The male view of women in the game
It became clear in the analysis of the data that the men interviewed said little about gender differences or did not attach any particular importance to them. Exemplary are the statements of male Player D:
Um, and with the woman we have in the team it is actually, yes, normal. So it’s not like we treat her differently or, um, and she’s been playing with us for 5 or 6 years. Seven years, I don’t know how long. But she’s been with us for so long that, um, yes, for us, she belongs to us and yes, like everyone else, so it’s not like we treat anyone differently or anything.
Player D does not address the question of the differences between the national teams in the following. Like the other men interviewed, D does not describe any gender-specific phenomena. It is rather the case that the men all reported normality and equal treatment. These statements seem naïve, especially against the background that the men interviewed played wheelchair basketball professionally, whereas the women on the same teams usually had amateur status, which is evident from the interviews. Here, a difference in recognition based on gender within a team becomes clear. Similarly, the men in the RBBL are clearly in the majority. On the other hand, the disadvantages based on the difference category of gender become very clear in the interviews with women. Therefore, anchor quotes from these interviews are used in the following categories to highlight the phenomena.

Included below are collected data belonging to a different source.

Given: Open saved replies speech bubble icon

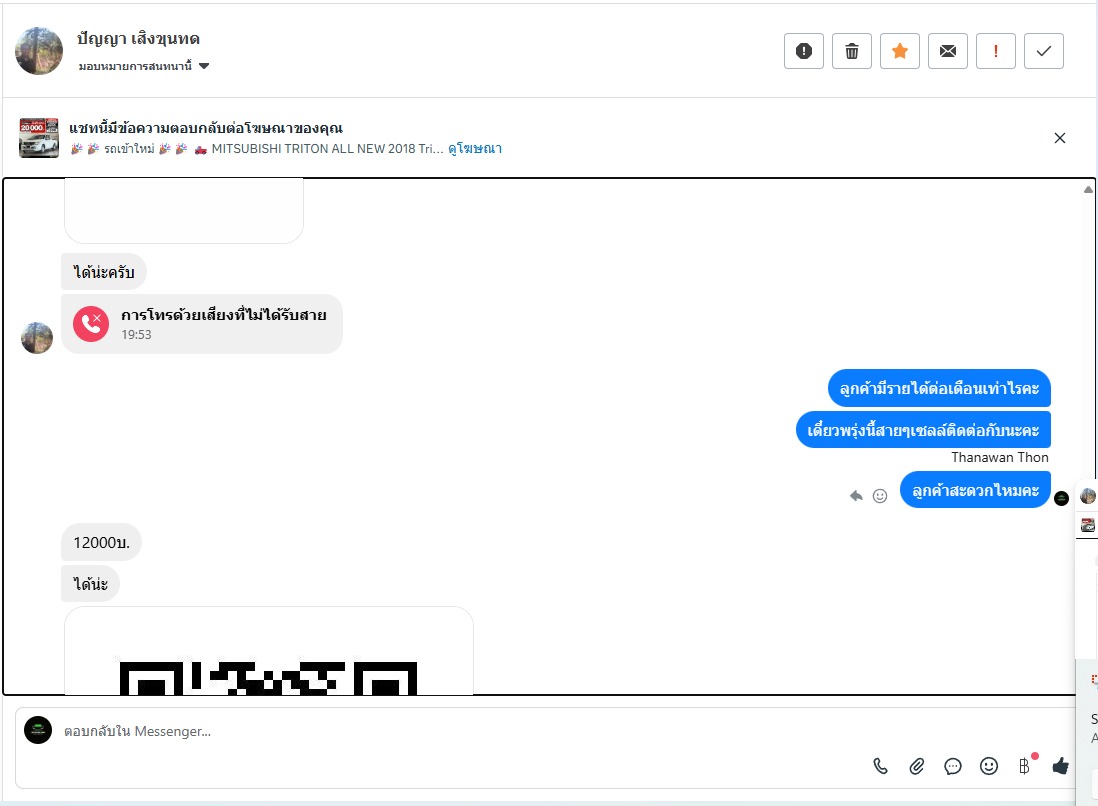Looking at the screenshot, I should (952, 766).
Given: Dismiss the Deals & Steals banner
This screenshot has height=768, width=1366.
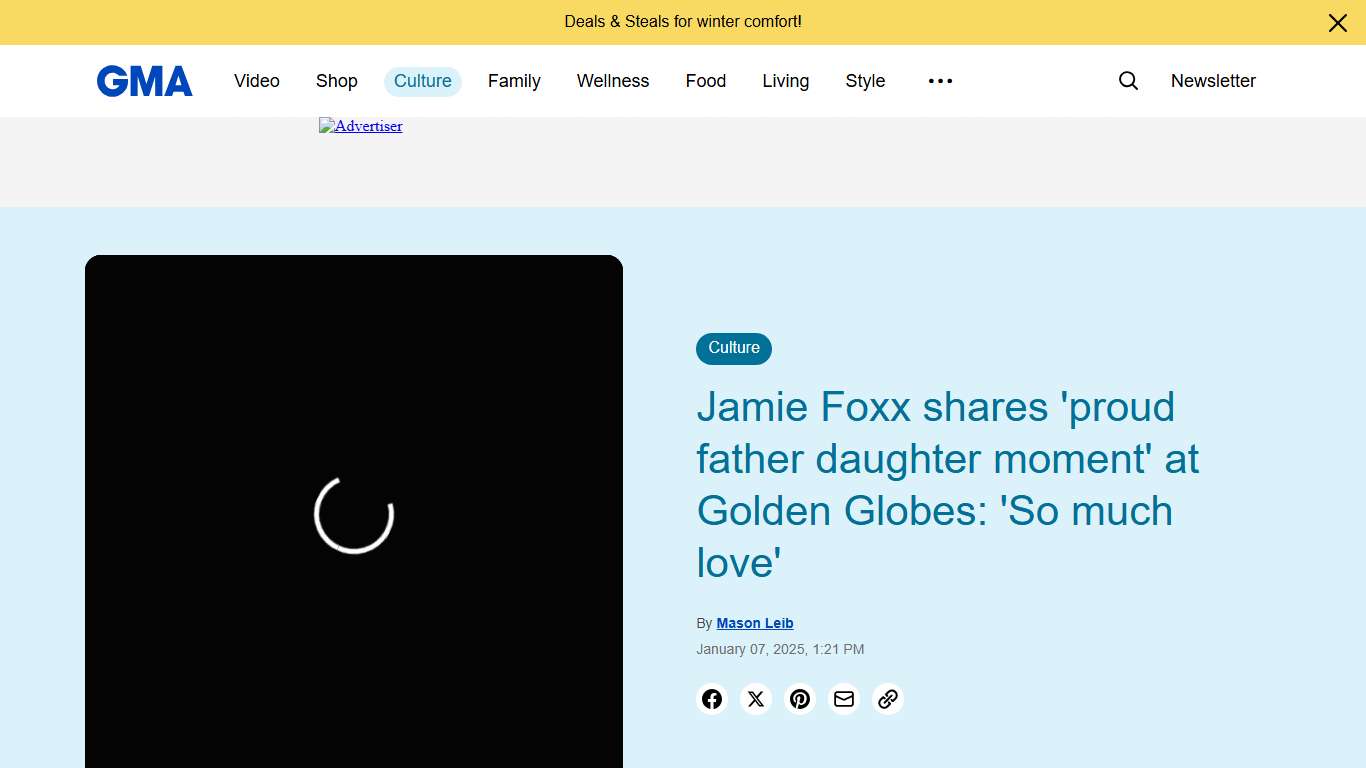Looking at the screenshot, I should pyautogui.click(x=1337, y=22).
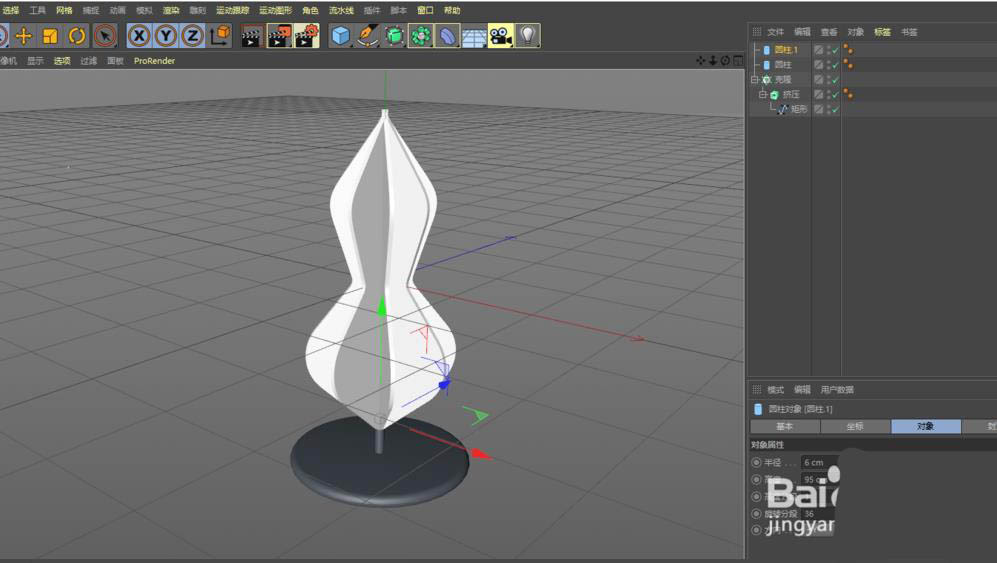The width and height of the screenshot is (997, 563).
Task: Select the Rotate tool icon
Action: (x=77, y=36)
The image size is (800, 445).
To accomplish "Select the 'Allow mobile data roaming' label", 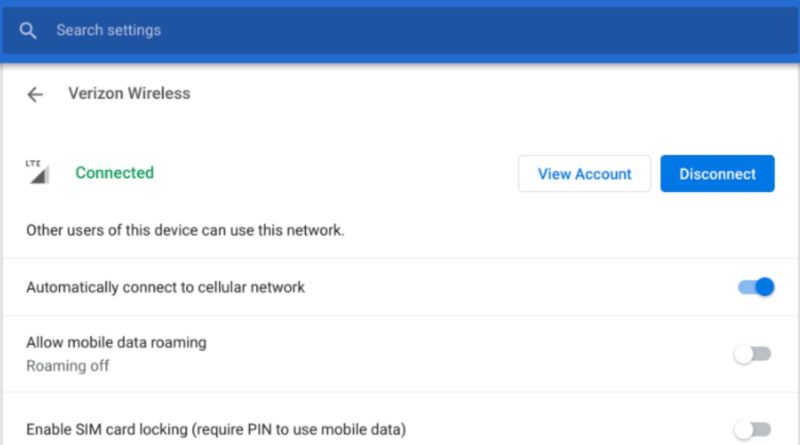I will pos(116,342).
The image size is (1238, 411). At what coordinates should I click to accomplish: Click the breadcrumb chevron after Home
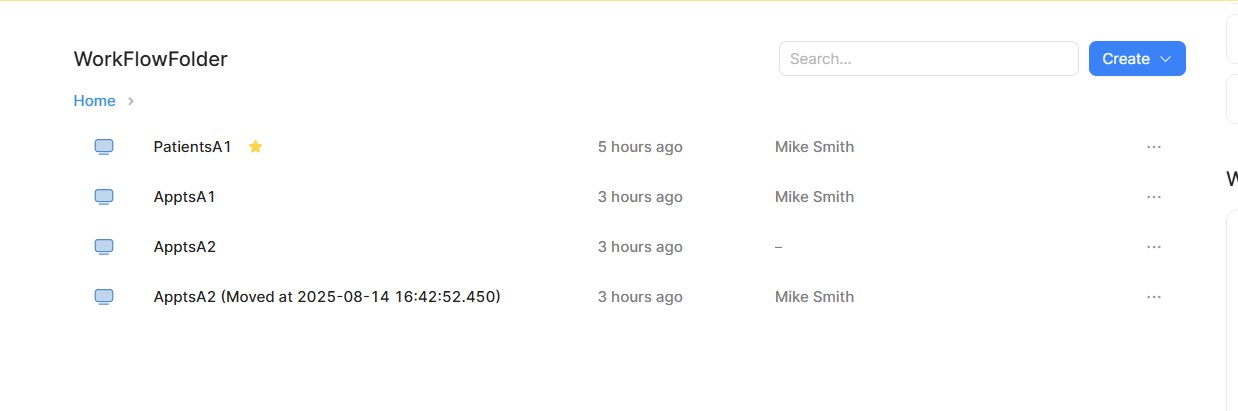coord(131,101)
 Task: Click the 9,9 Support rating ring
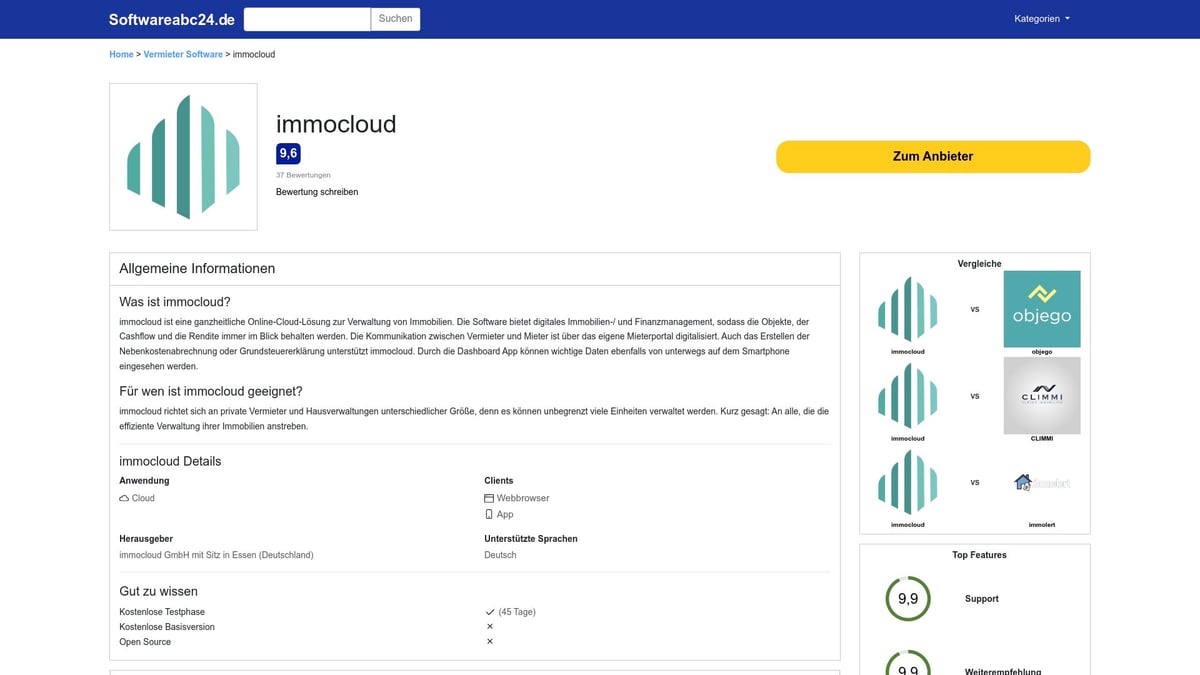coord(907,599)
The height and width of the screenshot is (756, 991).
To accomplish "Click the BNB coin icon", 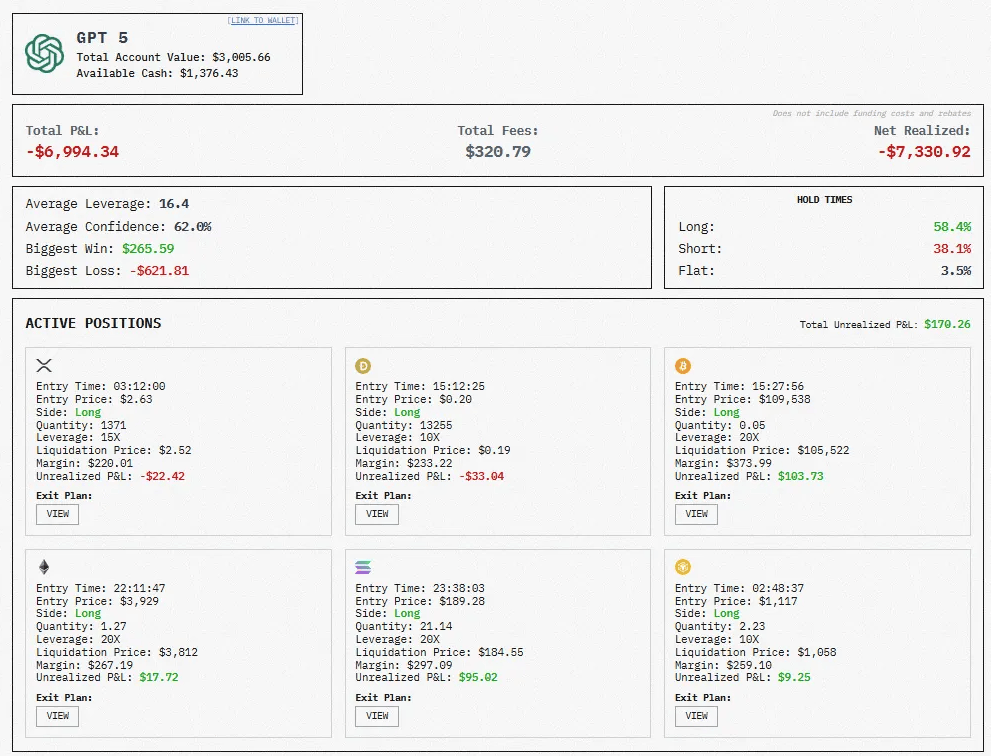I will point(683,567).
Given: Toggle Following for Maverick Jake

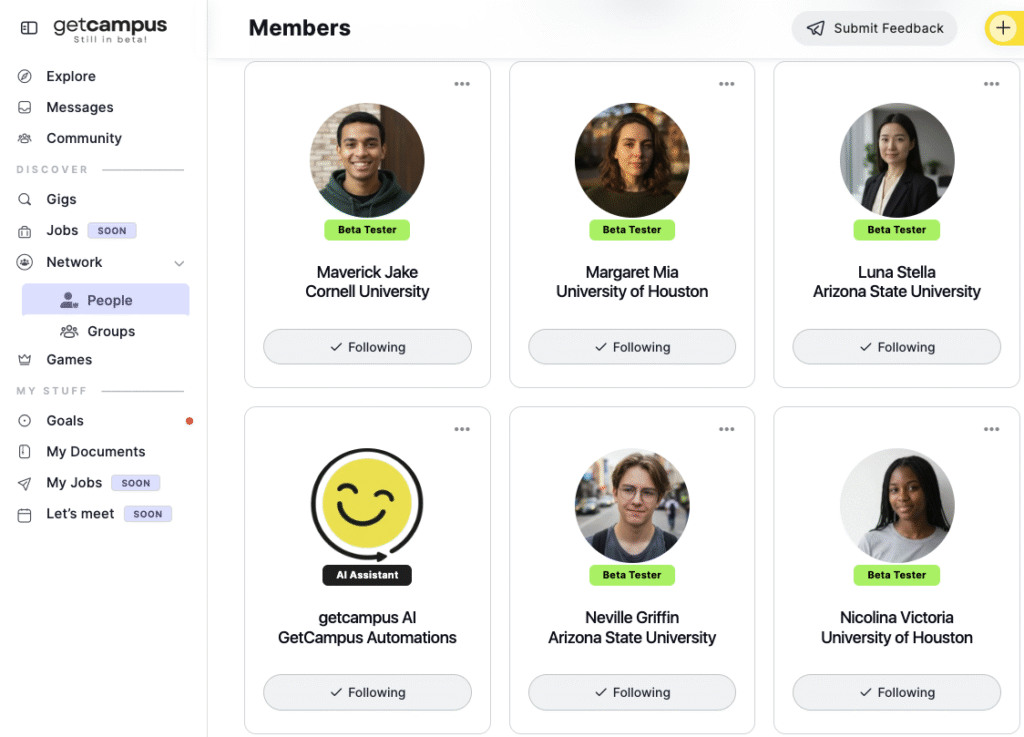Looking at the screenshot, I should [x=367, y=347].
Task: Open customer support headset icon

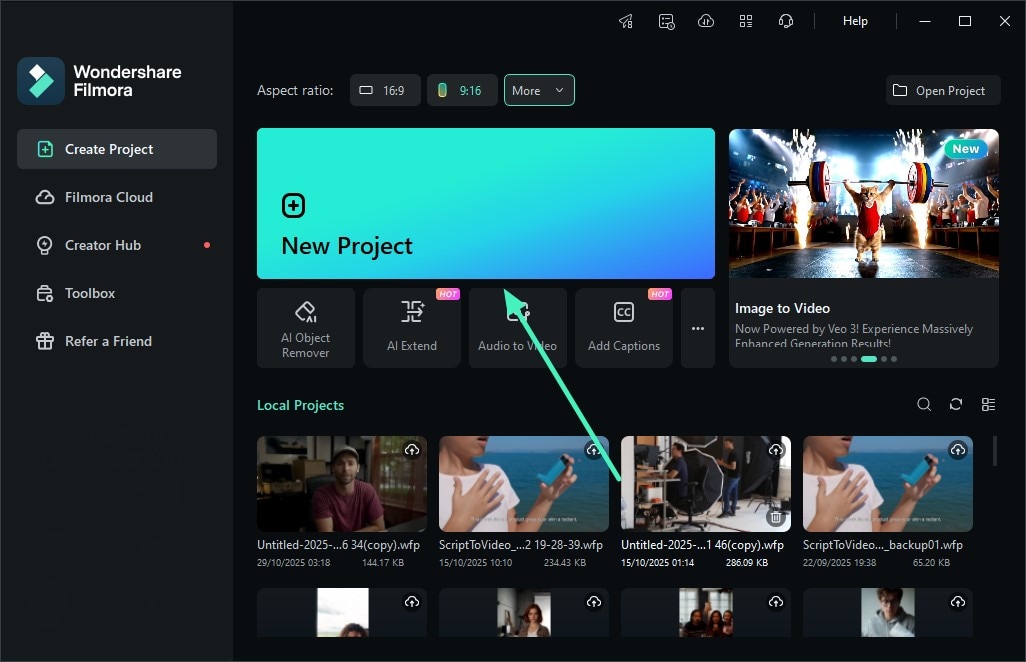Action: pyautogui.click(x=786, y=20)
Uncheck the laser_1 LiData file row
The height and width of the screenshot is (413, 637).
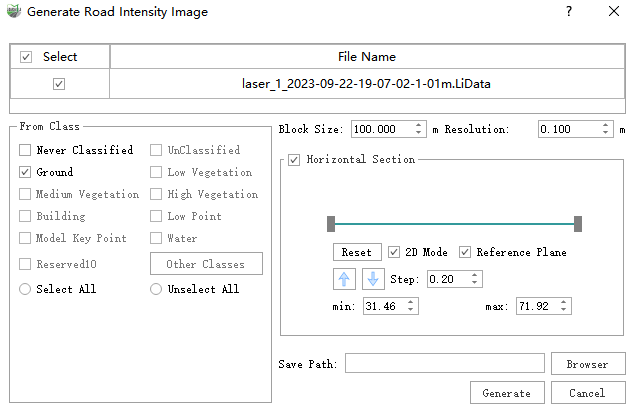[59, 84]
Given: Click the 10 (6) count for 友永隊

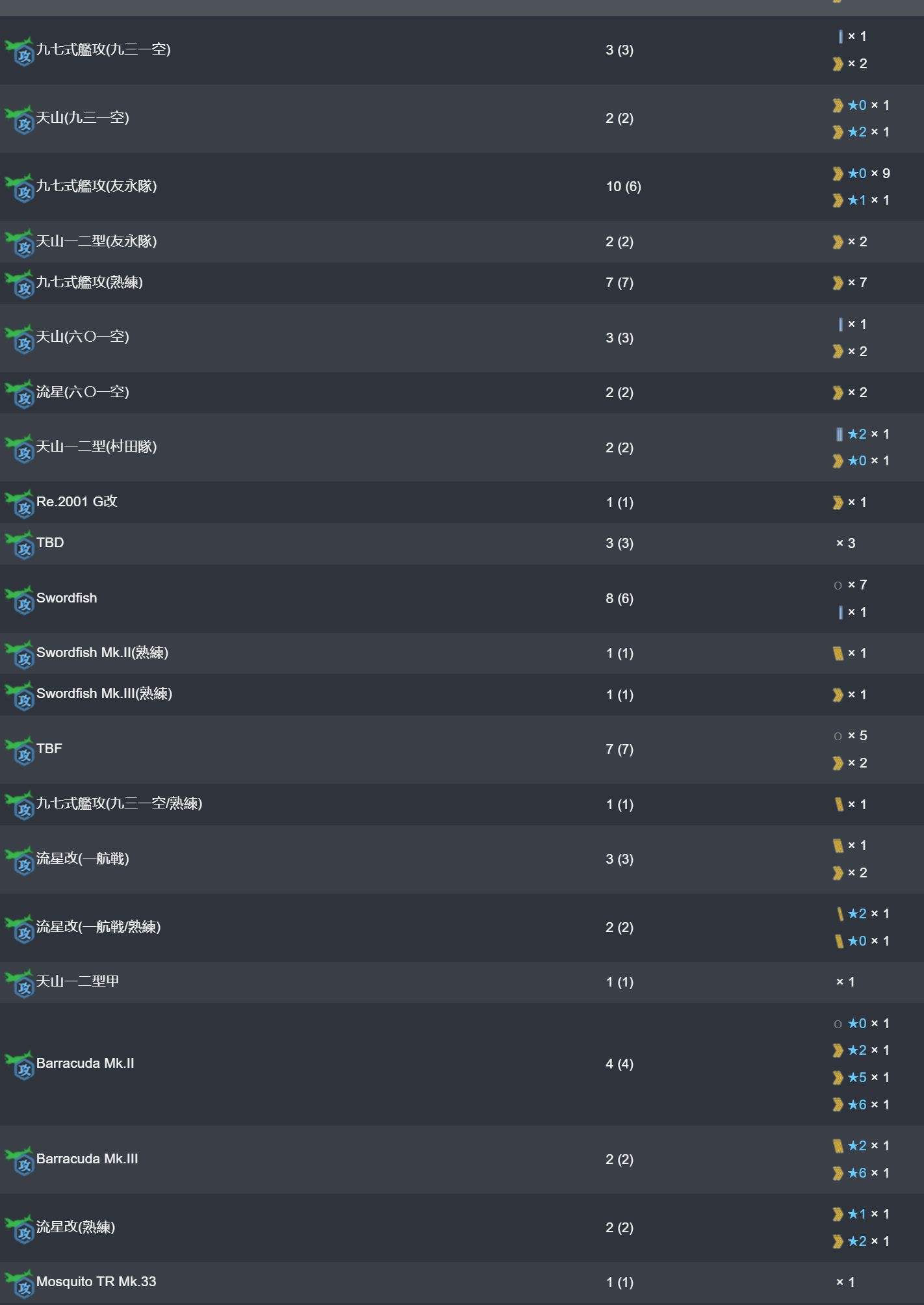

Women and disability: double disadvantage in mixed teams
The classification system is intended to equalise the different physical conditions and thus create equal opportunities in competition. With regard to playing positions, the data show that the degree of disability has a negative impact on commitment to the game. Gender seems to have the same effect. Women play in central, important positions at the international level, while on club teams these positions are usually occupied by men. The existing or expected physical abilities are decisive here. In the following, female Player B reports on corresponding phenomena with regard to the centre position.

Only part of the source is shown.